### ABOUT THIS TASK
Return each line of the material below exactly. Begin at the first and end on the line with "You are a computer-use agent. 1104x671".

### EXTRACTED RECORDS
+++++

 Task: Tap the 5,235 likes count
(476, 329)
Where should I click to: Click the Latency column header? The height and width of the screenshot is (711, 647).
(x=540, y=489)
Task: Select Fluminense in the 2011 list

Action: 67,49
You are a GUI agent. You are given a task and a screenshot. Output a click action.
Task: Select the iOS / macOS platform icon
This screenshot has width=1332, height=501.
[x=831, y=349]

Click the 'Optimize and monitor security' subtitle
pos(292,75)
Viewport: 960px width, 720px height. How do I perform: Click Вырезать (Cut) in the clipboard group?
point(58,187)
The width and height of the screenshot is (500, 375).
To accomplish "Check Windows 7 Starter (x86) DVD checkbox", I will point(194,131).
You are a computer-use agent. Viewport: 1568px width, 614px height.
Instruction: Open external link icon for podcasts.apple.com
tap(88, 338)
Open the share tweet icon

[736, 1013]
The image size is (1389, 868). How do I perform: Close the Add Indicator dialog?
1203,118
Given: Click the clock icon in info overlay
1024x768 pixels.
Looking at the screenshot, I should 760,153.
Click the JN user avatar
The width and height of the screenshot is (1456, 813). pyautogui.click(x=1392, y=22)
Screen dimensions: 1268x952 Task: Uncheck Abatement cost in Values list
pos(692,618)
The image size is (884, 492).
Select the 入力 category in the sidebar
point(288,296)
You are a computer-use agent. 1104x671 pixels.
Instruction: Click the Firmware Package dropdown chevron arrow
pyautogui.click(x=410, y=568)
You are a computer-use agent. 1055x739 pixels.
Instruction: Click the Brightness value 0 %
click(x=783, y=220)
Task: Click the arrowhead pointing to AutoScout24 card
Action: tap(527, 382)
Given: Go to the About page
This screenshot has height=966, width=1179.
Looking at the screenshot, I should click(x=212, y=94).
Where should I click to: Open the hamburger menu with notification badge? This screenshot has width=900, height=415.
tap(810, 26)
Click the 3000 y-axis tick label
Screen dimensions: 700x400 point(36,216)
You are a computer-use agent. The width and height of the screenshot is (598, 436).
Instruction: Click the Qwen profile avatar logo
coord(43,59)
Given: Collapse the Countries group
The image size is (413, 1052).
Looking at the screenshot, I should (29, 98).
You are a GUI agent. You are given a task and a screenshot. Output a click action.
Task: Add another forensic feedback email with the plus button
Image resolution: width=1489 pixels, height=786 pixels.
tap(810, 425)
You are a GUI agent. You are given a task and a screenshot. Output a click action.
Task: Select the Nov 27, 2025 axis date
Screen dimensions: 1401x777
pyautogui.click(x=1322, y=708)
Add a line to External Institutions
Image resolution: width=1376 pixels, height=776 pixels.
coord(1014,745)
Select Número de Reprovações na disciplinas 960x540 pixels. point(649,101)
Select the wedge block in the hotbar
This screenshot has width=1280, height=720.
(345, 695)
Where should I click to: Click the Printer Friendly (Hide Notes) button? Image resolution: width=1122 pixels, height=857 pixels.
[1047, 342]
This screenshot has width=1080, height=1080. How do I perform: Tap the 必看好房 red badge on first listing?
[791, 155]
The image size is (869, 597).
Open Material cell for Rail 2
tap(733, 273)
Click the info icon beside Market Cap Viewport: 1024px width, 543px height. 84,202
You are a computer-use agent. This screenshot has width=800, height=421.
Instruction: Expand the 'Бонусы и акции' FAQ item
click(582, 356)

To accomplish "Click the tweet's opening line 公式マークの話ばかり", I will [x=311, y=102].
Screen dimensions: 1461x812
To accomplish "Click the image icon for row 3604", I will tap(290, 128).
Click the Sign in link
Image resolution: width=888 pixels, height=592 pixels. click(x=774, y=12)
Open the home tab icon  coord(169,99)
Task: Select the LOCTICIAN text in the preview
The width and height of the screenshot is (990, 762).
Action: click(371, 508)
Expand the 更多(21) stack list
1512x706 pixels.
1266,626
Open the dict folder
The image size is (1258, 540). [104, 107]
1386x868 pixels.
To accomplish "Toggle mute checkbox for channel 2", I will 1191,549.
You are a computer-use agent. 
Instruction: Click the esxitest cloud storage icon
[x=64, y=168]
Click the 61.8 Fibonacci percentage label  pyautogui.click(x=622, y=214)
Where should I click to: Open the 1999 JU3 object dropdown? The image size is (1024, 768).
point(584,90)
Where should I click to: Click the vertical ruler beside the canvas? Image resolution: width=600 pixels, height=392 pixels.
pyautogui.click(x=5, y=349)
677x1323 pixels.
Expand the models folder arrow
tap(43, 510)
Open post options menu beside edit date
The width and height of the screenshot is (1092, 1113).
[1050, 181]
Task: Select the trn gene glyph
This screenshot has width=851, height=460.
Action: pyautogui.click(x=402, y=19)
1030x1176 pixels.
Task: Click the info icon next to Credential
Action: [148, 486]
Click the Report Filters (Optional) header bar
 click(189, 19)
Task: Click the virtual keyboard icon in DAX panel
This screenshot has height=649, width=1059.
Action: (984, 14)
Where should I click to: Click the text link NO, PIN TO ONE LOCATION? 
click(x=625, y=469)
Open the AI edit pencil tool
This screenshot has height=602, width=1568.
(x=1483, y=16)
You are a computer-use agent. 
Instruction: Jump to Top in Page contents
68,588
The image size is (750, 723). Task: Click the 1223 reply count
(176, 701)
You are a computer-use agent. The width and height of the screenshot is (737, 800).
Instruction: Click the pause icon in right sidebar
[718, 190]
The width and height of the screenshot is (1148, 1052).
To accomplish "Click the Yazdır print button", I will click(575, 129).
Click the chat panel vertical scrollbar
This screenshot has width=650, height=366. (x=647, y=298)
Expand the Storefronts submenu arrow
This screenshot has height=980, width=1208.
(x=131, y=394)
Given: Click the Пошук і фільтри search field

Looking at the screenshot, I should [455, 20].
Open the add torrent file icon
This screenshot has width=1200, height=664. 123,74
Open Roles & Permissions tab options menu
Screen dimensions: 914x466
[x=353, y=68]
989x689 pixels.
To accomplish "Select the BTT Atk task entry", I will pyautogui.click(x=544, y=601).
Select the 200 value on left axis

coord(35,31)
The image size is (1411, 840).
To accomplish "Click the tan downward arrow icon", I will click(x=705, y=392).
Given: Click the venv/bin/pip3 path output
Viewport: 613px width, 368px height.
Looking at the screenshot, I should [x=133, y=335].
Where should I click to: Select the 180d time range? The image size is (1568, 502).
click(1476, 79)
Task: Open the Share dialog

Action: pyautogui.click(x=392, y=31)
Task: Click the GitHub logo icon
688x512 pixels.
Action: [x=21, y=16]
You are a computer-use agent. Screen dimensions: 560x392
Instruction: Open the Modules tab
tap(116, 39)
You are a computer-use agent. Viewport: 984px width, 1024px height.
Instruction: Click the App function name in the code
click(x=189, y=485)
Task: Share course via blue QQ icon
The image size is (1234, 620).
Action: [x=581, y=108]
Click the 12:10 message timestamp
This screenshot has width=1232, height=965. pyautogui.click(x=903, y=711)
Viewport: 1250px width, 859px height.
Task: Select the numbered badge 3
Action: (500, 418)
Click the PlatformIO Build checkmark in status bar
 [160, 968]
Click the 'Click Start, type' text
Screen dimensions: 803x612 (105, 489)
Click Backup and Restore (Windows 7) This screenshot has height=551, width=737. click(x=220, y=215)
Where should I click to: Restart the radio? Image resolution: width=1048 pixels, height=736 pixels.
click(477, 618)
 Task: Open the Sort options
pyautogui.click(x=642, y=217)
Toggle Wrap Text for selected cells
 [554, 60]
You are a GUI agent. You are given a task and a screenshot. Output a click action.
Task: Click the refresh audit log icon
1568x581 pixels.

+++++

### WRITTEN SOLUTION
 Task: Tap the 5,235 likes count
(476, 329)
Where should I click to: Click the Latency column header? The height and width of the screenshot is (711, 647).
(x=540, y=489)
Task: Select Fluminense in the 2011 list

Action: 67,49
You are a GUI agent. You are given a task and a screenshot. Output a click action.
Task: Select the iOS / macOS platform icon
This screenshot has width=1332, height=501.
[x=831, y=349]

Click the 'Optimize and monitor security' subtitle
pos(292,75)
Viewport: 960px width, 720px height. How do I perform: Click Вырезать (Cut) in the clipboard group?
point(58,187)
The width and height of the screenshot is (500, 375).
To accomplish "Check Windows 7 Starter (x86) DVD checkbox", I will point(194,131).
You are a computer-use agent. Viewport: 1568px width, 614px height.
Instruction: Open external link icon for podcasts.apple.com
tap(88, 338)
Open the share tweet icon

[736, 1013]
The image size is (1389, 868). How do I perform: Close the Add Indicator dialog?
1203,118
Given: Click the clock icon in info overlay
1024x768 pixels.
Looking at the screenshot, I should 760,153.
Click the JN user avatar
The width and height of the screenshot is (1456, 813). pyautogui.click(x=1392, y=22)
Screen dimensions: 1268x952 Task: Uncheck Abatement cost in Values list
pos(692,618)
The image size is (884, 492).
Select the 入力 category in the sidebar
point(288,296)
You are a computer-use agent. 1104x671 pixels.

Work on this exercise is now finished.